This vignette demonstrates how to use these tests, using the following simple example. Consider the model \[y \sim \theta_1 + \theta_2 + \epsilon,\] where \(\theta := (\theta_1,\theta_2)\) is apriori independent, zero mean normal with standard deviation \(\sigma=10\). The white noise term \(\epsilon\) is independent from \(\theta\) and also zero mean normal but with variance \(\sigma_{\epsilon}^2\) = 0.1. While inference is easy here, we consider drawing samples from the posterior \(\pi(\theta \mid y)\) using a Gibbs sampler. The posterior conditional distributions for \(\theta_1\) and \(\theta_2\) are normal with expectations \[\mathbb{E}(\theta_i | y, \theta_j) = \frac{\sigma^2}{\sigma^2_{\epsilon} + \sigma^2}(y - \theta_j),\] and variances \[\mathbb{V}(\theta_i | y, \theta_j) = \frac{1}{\frac{1}{\sigma^2_{\epsilon}} + \frac{1}{\sigma^2}}.\]

Correct Sampler

Start with a correctly implemented random scan Gibbs sampler. First load the package and set the seed.

require(mcunit)
## Loading required package: mcunit
set.seed(10)

The following function updates one element of \(\theta\) given the other and given the observed data \(y\).
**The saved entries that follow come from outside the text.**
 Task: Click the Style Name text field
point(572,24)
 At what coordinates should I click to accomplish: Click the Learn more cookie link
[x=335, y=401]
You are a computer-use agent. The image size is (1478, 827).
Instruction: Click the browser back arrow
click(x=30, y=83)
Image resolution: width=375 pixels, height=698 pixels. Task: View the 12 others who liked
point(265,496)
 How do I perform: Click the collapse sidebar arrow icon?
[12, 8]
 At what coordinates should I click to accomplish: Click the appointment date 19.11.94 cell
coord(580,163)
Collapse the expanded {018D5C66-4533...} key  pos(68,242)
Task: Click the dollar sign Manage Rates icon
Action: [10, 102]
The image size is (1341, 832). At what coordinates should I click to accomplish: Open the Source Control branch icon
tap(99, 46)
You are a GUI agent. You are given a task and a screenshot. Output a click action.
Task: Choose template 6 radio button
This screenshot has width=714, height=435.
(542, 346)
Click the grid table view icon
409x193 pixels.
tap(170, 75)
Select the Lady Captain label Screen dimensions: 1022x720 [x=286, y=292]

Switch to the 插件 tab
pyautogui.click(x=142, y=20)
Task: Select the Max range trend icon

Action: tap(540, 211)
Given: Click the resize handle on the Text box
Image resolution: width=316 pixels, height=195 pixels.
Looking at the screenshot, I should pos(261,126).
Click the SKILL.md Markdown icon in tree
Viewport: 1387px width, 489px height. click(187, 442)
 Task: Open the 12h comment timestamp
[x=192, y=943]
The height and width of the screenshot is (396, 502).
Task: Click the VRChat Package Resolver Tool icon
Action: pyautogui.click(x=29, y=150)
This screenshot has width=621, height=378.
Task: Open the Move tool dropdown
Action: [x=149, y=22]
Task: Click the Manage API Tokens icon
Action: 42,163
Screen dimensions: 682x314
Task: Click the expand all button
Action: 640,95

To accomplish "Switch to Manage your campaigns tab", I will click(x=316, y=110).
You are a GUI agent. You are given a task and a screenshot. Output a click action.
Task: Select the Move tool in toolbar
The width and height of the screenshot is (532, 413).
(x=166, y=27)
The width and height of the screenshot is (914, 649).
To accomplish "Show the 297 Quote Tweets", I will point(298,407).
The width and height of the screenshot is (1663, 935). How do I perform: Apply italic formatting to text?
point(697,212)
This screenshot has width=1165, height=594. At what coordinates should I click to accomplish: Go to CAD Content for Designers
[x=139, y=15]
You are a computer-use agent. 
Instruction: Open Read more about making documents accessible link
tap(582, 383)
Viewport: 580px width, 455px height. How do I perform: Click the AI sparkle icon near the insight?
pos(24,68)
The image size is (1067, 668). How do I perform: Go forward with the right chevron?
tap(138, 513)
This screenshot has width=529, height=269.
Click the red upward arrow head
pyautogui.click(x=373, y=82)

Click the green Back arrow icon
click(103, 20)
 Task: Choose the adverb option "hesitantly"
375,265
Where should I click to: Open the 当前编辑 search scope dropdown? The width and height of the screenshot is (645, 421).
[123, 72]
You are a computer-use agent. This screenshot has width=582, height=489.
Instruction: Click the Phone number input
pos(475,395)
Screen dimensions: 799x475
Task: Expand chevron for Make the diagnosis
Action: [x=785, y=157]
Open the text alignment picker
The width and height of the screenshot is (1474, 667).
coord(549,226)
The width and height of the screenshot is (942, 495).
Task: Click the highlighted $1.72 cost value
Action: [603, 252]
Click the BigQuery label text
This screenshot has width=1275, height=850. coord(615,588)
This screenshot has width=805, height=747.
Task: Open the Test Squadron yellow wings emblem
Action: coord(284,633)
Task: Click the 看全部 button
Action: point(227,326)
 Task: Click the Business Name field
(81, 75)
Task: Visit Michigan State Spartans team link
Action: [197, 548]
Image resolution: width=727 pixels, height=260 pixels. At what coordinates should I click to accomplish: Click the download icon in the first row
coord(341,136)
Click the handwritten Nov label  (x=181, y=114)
gibbsUpdate <- function(y, theta_j) {
  # Samples theta_i given y and theta_j
  mean <- 100 * (y - theta_j) / (100 + 0.1)
  var <- 1. / (1. / 100 + 1. / 0.1)
  rnorm(1, mean=mean, sd=sqrt(var))
}

The argument y is the observed data, and theta_j is the component to condition on. From this, we define a correctly implemented random scan sampler.

randomScan <- function(theta, y, thinning) {
  # Random Scan Gibbs
  for(i in 1:thinning) {
    # select index to update
    i <- sample.int(2,1)
    theta[i] <- gibbsUpdate(y, theta[i %% 2 + 1])
  }
  theta
}

This function takes the current state of the chain theta, the data y and a thinning parameter which determines the number of individual updates to make before returning the new state.

Our task is to test the correctness of randomScan. We will do this using both expect_mcmc and expect_mcmc_reversible. This latter method can be used because the sampler should, if correct, be reversible.

Both methods require a list object which describes the MCMC sampler to be tested. The list must contain the following elements:

Please see the documentation for expect_mcmc and expect_mcmc_reversible for further details on this.

We begin constructing this list by defining the prior sampler and the data sampler.

obj <- list()
obj$genprior <- function() rnorm(n=2, mean=0, sd=10)
obj$gendata <- function(theta) sum(theta) + rnorm(n=1, mean=0, sd=sqrt(0.1))

As test functions, we use the components \(\theta_1\), \(theta_2\), the prior density \(\pi(\theta)\) and likelihood function \(p(y \mid \theta)\). The density and likelihood appear to be a good default choice because they are one-dimensional regardless of the dimension of the parameter vector and data.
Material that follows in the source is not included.